Requisitos del ejercicio:
**a)** En el texto sobre el casticismo madrileño, ¿de qué disfrazaron a quien escribe cuando era niño para la fiesta del colegio?
**b)** Enumera todas las obras musicales que el texto sobre el casticismo madrileño cita por su título.
**c)** Redacta la continuación del texto sobre el casticismo madrileño a partir de su última oración.

Texto proporcionado:
Ante este panorama, comprenderá el lector que siempre que median mayo y agosto, con motivo de las fiestas de San Isidro y la Paloma, respectivamente, vuelva a marcar distancias entre mi madrileñismo y el de esos chulapos y chulapas que menudean en La Arganzuela y La Latina. Me consta que algunos saben de lo refrescante que era el agua de cebada, aquel viejo granizado que se bebía como la horchata con los rigores de la canícula. Pero su proceder, sus manifestaciones -como ellos mismos pretenden-, me suenan a zarzuela.
La zarzuela -autodenominada "genero chico" respecto a la ópera, téngase en cuenta- es una amenidad, un pintoresquismo de mi ciudad. La respeto, más incluso que al bel canto, que ni siquiera entiendo, por lo que le gustaba a mi madre y a mi abuela, quien por cierto también era madrileña. Pero hacer de La revoltosa y La verbena de la Paloma las principales señas de identidad de Madrid me parece que es convertir el casticismo en una mascarada. Son disfraces de zarzuela, más que ninguna otra cosa, lo que se ve en La Latina con las fiestas. Incluso concediendo que sean trajes típicos, podría apostillarse que el tipismo, el folclore en sí, no es más que la trivialización del casticismo.
En última instancia, el casticismo, como afán por lo propio, es una cosa tan compleja como el miedo a lo desconocido: ese temor que siento yo desde niño. Ya entonces experimenté una profunda vergüenza cuando me disfrazaron de chulapo y me hicieron participar en una escenificación del chotis Madrid en la fiesta del colegio.

Datos proporcionados:

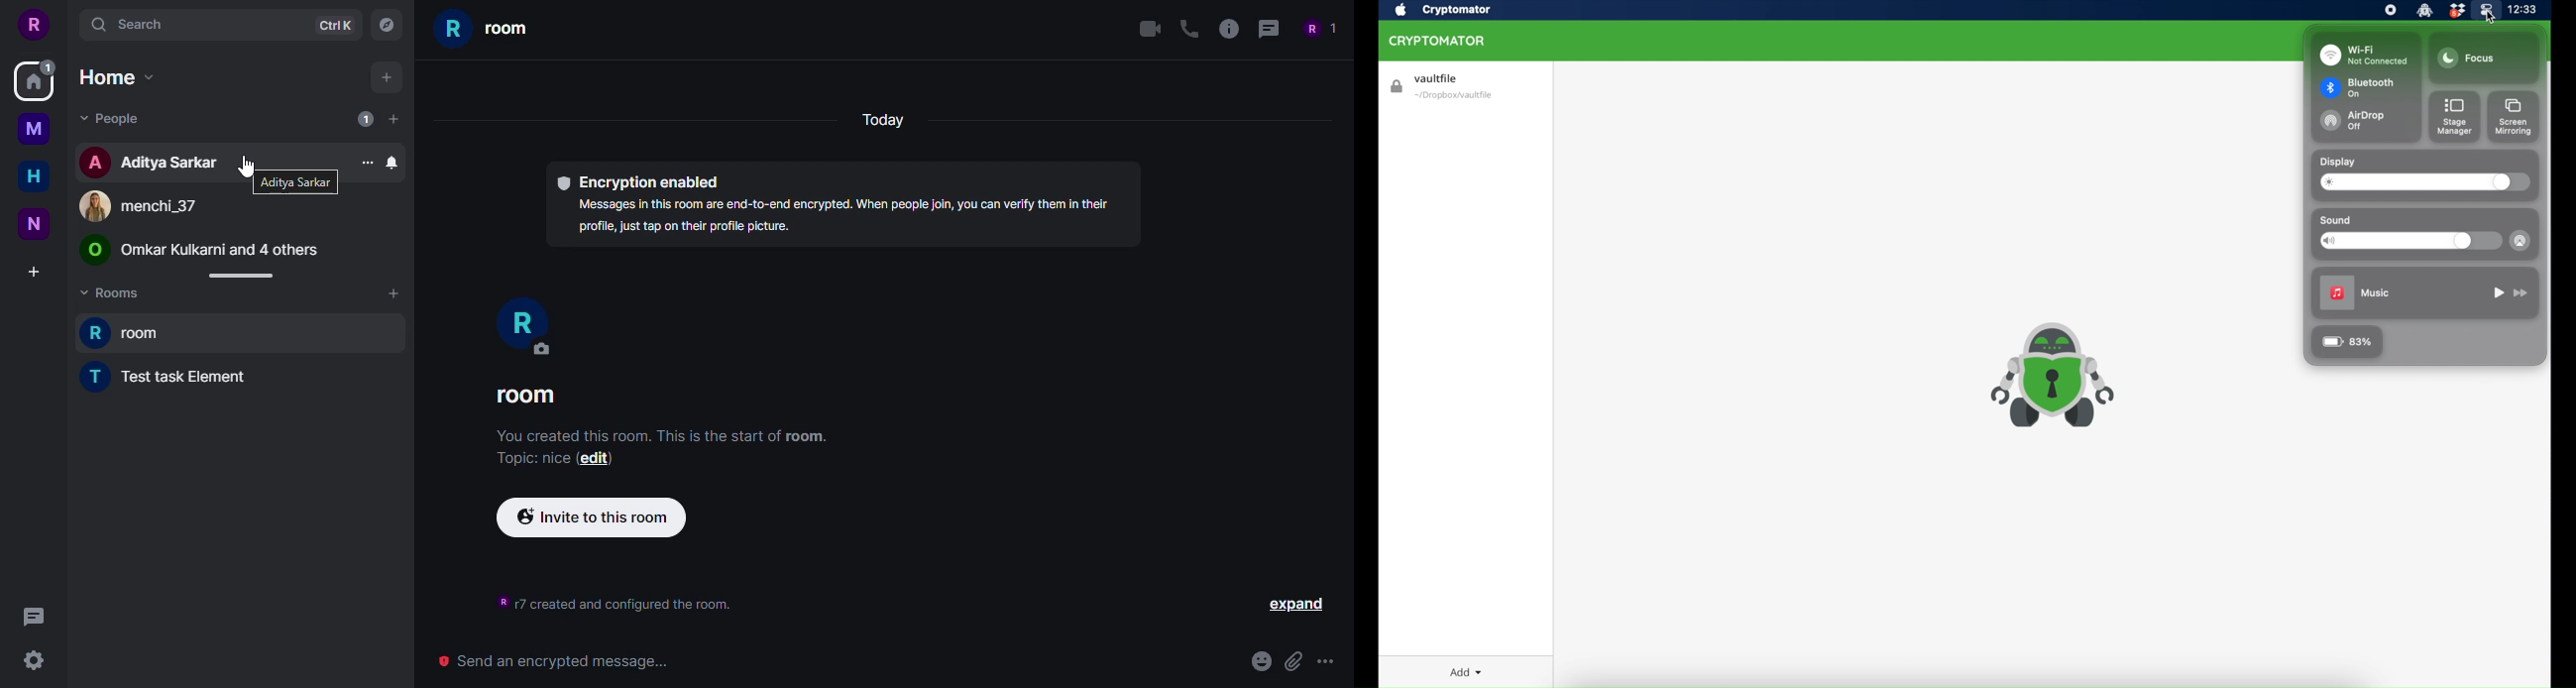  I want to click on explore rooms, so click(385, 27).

Respuestas escritas:
**a)** Le pusieron un disfraz de chulapo.

**b)** Las obras son La revoltosa, La verbena de la Paloma y el chotis Madrid.

**c)**
Ahora, todas esas celebraciones se me antojan como han de resultarle a los aficionados al flamenco los tablaos para turistas. Lo que no quita para que uno de los últimos placeres que me quedan sean mis paseos dominicales junto a Cristina hasta Vista Alegre. Allí estaban esos toros de Carabanchel de los que habla Susana en la habanera de La verbena de la Paloma. Presiento que entre la magia que encierran esas calles las manecillas del reloj volverán a dar mi hora.
El casticismo de zarzuela será tan de Madrid como quienes se disfrazan de verbeneros quieran. También lo son los entresijos y su olor me resulta insoportable. Tanto que cada vez que los están friendo en la calle de Embajadores, me cambió de acera.
Publicado el 28 de agosto de 2012 a las 18:15.